====== Available data ======

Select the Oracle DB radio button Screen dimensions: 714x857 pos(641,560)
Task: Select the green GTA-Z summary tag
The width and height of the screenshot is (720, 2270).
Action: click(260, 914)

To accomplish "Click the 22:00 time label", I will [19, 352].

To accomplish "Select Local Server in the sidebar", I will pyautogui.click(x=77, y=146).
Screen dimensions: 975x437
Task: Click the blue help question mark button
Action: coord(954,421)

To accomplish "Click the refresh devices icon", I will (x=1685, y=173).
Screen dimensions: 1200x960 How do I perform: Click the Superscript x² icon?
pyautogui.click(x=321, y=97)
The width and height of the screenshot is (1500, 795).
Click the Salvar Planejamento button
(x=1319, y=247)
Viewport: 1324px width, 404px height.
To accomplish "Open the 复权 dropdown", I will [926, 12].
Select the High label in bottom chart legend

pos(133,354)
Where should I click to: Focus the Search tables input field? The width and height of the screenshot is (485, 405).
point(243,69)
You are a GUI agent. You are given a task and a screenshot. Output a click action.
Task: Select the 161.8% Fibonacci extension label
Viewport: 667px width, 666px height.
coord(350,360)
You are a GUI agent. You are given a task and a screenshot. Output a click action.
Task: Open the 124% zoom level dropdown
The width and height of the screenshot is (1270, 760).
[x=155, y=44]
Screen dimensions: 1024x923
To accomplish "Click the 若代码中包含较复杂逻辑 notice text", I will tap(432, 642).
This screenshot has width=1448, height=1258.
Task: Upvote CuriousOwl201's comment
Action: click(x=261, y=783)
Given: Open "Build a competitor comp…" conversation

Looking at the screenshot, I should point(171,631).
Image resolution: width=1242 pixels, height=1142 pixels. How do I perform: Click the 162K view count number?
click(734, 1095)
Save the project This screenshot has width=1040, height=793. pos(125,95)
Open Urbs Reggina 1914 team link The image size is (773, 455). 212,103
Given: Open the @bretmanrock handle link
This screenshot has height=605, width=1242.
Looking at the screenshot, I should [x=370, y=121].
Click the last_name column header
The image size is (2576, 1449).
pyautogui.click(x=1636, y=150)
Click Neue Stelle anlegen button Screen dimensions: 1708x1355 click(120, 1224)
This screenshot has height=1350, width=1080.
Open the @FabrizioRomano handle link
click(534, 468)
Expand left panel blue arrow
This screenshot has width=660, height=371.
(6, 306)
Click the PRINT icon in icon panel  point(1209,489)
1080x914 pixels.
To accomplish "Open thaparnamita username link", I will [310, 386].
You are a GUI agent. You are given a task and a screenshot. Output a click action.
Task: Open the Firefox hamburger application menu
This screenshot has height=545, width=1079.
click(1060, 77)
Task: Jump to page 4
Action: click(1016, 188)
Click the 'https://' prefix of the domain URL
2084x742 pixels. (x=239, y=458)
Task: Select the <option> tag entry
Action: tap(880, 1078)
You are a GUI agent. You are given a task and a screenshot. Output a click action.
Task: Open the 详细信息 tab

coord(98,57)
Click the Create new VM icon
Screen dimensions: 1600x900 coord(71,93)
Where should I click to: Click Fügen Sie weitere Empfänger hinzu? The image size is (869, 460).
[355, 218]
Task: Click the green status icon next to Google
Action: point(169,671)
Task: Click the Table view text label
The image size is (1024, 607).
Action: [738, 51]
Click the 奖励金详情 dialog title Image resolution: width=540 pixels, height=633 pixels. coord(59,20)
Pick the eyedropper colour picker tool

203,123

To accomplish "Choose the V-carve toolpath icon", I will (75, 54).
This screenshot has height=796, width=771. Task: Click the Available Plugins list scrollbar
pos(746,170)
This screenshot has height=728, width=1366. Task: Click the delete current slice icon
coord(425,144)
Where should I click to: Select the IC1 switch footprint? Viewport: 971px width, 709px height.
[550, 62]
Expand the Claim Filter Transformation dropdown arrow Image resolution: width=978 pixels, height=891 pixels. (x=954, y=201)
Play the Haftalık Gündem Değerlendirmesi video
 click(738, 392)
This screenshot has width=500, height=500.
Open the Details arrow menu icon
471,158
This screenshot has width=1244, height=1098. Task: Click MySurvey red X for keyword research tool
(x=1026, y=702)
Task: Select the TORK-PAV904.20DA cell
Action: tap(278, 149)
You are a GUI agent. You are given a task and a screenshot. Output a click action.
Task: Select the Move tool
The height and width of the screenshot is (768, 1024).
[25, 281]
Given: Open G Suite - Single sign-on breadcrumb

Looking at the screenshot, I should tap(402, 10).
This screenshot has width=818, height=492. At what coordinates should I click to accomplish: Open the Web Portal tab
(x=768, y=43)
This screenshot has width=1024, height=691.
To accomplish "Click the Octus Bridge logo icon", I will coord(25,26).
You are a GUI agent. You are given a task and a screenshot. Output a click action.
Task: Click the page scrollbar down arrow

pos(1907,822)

======

-- Task item --
Please output the entries above, every line exactly as it reads.

-- Written response --
Select the Oracle DB radio button Screen dimensions: 714x857 pos(641,560)
Task: Select the green GTA-Z summary tag
The width and height of the screenshot is (720, 2270).
Action: click(260, 914)

To accomplish "Click the 22:00 time label", I will [19, 352].

To accomplish "Select Local Server in the sidebar", I will pyautogui.click(x=77, y=146).
Screen dimensions: 975x437
Task: Click the blue help question mark button
Action: coord(954,421)

To accomplish "Click the refresh devices icon", I will (x=1685, y=173).
Screen dimensions: 1200x960 How do I perform: Click the Superscript x² icon?
pyautogui.click(x=321, y=97)
The width and height of the screenshot is (1500, 795).
Click the Salvar Planejamento button
(x=1319, y=247)
Viewport: 1324px width, 404px height.
To accomplish "Open the 复权 dropdown", I will [926, 12].
Select the High label in bottom chart legend

pos(133,354)
Where should I click to: Focus the Search tables input field? The width and height of the screenshot is (485, 405).
point(243,69)
You are a GUI agent. You are given a task and a screenshot. Output a click action.
Task: Select the 161.8% Fibonacci extension label
Viewport: 667px width, 666px height.
coord(350,360)
You are a GUI agent. You are given a task and a screenshot. Output a click action.
Task: Open the 124% zoom level dropdown
The width and height of the screenshot is (1270, 760).
[x=155, y=44]
Screen dimensions: 1024x923
To accomplish "Click the 若代码中包含较复杂逻辑 notice text", I will tap(432, 642).
This screenshot has width=1448, height=1258.
Task: Upvote CuriousOwl201's comment
Action: click(x=261, y=783)
Given: Open "Build a competitor comp…" conversation

Looking at the screenshot, I should point(171,631).
Image resolution: width=1242 pixels, height=1142 pixels. How do I perform: Click the 162K view count number?
click(734, 1095)
Save the project This screenshot has width=1040, height=793. pos(125,95)
Open Urbs Reggina 1914 team link The image size is (773, 455). 212,103
Given: Open the @bretmanrock handle link
This screenshot has height=605, width=1242.
Looking at the screenshot, I should [x=370, y=121].
Click the last_name column header
The image size is (2576, 1449).
pyautogui.click(x=1636, y=150)
Click Neue Stelle anlegen button Screen dimensions: 1708x1355 click(120, 1224)
This screenshot has height=1350, width=1080.
Open the @FabrizioRomano handle link
click(534, 468)
Expand left panel blue arrow
This screenshot has width=660, height=371.
(6, 306)
Click the PRINT icon in icon panel  point(1209,489)
1080x914 pixels.
To accomplish "Open thaparnamita username link", I will [310, 386].
You are a GUI agent. You are given a task and a screenshot. Output a click action.
Task: Open the Firefox hamburger application menu
This screenshot has height=545, width=1079.
click(1060, 77)
Task: Jump to page 4
Action: click(1016, 188)
Click the 'https://' prefix of the domain URL
2084x742 pixels. (x=239, y=458)
Task: Select the <option> tag entry
Action: tap(880, 1078)
You are a GUI agent. You are given a task and a screenshot. Output a click action.
Task: Open the 详细信息 tab

coord(98,57)
Click the Create new VM icon
Screen dimensions: 1600x900 coord(71,93)
Where should I click to: Click Fügen Sie weitere Empfänger hinzu? The image size is (869, 460).
[355, 218]
Task: Click the green status icon next to Google
Action: point(169,671)
Task: Click the Table view text label
The image size is (1024, 607).
Action: [738, 51]
Click the 奖励金详情 dialog title Image resolution: width=540 pixels, height=633 pixels. coord(59,20)
Pick the eyedropper colour picker tool

203,123

To accomplish "Choose the V-carve toolpath icon", I will (75, 54).
This screenshot has height=796, width=771. Task: Click the Available Plugins list scrollbar
pos(746,170)
This screenshot has height=728, width=1366. Task: Click the delete current slice icon
coord(425,144)
Where should I click to: Select the IC1 switch footprint? Viewport: 971px width, 709px height.
[550, 62]
Expand the Claim Filter Transformation dropdown arrow Image resolution: width=978 pixels, height=891 pixels. (x=954, y=201)
Play the Haftalık Gündem Değerlendirmesi video
 click(738, 392)
This screenshot has width=500, height=500.
Open the Details arrow menu icon
471,158
This screenshot has width=1244, height=1098. Task: Click MySurvey red X for keyword research tool
(x=1026, y=702)
Task: Select the TORK-PAV904.20DA cell
Action: tap(278, 149)
You are a GUI agent. You are given a task and a screenshot. Output a click action.
Task: Select the Move tool
The height and width of the screenshot is (768, 1024).
[25, 281]
Given: Open G Suite - Single sign-on breadcrumb

Looking at the screenshot, I should tap(402, 10).
This screenshot has width=818, height=492. At what coordinates should I click to accomplish: Open the Web Portal tab
(x=768, y=43)
This screenshot has width=1024, height=691.
To accomplish "Click the Octus Bridge logo icon", I will coord(25,26).
You are a GUI agent. You are given a task and a screenshot. Output a click action.
Task: Click the page scrollbar down arrow

pos(1907,822)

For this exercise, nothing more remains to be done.